It comes down to this: is it possible to restore the NT church? That is the goal.Kent responds:
Which NT church?
- The church of the early years that was exclusively Jewish and did things with a decidedly Jewish flavor, including worshiping in the Temple and keeping Jewish vows and celebrating Jewish holidays and insisting on circumcision and becoming fully Jewish in order to be a member of the Messiah's church?
- The church of the mid-century that was composed of a mix of Jew and Gentile, with an uneasy truce between the two cultures, which eschewed Torah-keeping for non-Jews, but had its own strange customs brought over from paganism such as Love Feasts bordering on the orgiastic and praying for the dead and glossolalia (speaking in "tongues") (which things Paul endeavored to tone down into more Christ-like versions).

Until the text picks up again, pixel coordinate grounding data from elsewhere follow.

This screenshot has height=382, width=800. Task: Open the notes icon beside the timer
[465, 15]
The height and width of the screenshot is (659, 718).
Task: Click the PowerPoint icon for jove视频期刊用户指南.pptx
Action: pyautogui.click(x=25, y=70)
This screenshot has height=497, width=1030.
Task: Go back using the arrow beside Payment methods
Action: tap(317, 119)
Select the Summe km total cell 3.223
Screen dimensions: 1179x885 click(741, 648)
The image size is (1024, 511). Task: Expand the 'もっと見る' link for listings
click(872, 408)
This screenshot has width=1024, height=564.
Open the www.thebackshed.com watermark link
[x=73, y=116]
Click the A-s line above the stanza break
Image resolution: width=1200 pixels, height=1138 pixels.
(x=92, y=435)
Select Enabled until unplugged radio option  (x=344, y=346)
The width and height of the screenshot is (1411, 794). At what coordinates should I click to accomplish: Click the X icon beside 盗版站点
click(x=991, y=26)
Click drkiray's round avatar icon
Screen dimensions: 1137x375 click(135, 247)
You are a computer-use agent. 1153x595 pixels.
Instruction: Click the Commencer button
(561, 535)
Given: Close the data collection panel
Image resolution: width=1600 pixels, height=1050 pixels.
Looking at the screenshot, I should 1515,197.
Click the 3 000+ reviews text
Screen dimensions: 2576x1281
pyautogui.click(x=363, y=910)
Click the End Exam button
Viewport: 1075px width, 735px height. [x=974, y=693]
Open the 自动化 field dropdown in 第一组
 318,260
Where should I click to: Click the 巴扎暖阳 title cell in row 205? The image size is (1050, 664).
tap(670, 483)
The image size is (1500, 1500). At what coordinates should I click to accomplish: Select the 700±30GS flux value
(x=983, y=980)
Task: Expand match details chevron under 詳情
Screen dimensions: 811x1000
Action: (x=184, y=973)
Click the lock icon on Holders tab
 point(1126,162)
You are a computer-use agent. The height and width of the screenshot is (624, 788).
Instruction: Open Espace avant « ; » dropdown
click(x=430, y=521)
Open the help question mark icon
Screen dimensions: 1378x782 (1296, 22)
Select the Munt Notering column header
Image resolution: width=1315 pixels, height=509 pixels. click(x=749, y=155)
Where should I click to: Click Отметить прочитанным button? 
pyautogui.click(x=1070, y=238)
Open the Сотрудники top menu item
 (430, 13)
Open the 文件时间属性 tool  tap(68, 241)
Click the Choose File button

Of course, if you had said "first century church" instead of "New Testament church", I could have also added:
- The church of the late-century that began to look with distrust on the Jewish community, but which nevertheless adopted much of the structured rigor from that culture and began to make laws which we don't find in the text of the New Testament, along with structures such as a tiered eldership and formal rituals in worship and special clothing for the officiators and special rote prayers and liturgies.
Please don't misunderstand me to say that I believe the goal of restoring the NT church is a bad or faulty goal; I believe it's a good goal. I just think we need to be careful about thinking that we've even properly defined what that church looks like, and even more careful about thinking we've reached our goal, which is what seems to be the perception in some of our churches.